=== Problem description ===
Copy out the lines of the items exactly, from the line containing "report (582, 1174)" through the end of the items.

=== Record excerpts ===

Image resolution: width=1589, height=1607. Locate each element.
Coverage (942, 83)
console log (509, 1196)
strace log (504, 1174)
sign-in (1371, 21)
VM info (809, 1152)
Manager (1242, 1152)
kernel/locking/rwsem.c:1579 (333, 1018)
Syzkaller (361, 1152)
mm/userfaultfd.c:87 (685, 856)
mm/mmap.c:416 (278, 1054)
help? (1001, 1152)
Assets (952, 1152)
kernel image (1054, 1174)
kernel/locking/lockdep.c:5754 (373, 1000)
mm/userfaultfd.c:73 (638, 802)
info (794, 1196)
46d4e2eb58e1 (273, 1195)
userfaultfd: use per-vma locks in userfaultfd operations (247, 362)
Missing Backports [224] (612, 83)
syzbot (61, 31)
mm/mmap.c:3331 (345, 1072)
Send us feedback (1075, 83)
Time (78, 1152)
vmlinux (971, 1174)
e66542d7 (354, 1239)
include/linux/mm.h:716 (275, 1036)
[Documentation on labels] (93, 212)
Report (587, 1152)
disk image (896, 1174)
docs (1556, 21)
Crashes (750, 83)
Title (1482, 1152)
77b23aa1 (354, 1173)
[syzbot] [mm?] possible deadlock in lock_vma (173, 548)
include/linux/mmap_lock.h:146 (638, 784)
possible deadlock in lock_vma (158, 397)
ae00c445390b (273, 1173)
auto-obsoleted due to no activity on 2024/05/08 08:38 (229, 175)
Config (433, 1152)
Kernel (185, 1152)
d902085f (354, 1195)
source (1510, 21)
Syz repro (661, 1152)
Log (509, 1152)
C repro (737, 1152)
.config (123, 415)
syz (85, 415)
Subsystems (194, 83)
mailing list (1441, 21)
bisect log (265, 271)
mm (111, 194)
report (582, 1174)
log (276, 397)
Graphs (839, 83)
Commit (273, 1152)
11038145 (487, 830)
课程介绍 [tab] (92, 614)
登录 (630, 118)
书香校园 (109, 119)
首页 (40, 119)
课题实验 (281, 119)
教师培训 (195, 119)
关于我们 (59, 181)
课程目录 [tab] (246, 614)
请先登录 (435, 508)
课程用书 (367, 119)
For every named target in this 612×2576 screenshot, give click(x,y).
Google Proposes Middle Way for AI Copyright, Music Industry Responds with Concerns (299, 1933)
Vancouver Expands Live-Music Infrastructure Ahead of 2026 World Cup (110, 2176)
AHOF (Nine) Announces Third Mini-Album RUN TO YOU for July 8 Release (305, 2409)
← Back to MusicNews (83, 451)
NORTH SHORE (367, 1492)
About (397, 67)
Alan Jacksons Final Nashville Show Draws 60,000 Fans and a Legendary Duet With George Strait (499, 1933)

=== Task solution ===
report (582, 1174)
log (276, 397)
Graphs (839, 83)
Commit (273, 1152)
11038145 (487, 830)
课程介绍 [tab] (92, 614)
登录 (630, 118)
书香校园 (109, 119)
首页 (40, 119)
课题实验 (281, 119)
教师培训 (195, 119)
关于我们 (59, 181)
课程目录 [tab] (246, 614)
请先登录 (435, 508)
课程用书 (367, 119)
For every named target in this 612×2576 screenshot, give click(x,y).
Google Proposes Middle Way for AI Copyright, Music Industry Responds with Concerns (299, 1933)
Vancouver Expands Live-Music Infrastructure Ahead of 2026 World Cup (110, 2176)
AHOF (Nine) Announces Third Mini-Album RUN TO YOU for July 8 Release (305, 2409)
← Back to MusicNews (83, 451)
NORTH SHORE (367, 1492)
About (397, 67)
Alan Jacksons Final Nashville Show Draws 60,000 Fans and a Legendary Duet With George Strait (499, 1933)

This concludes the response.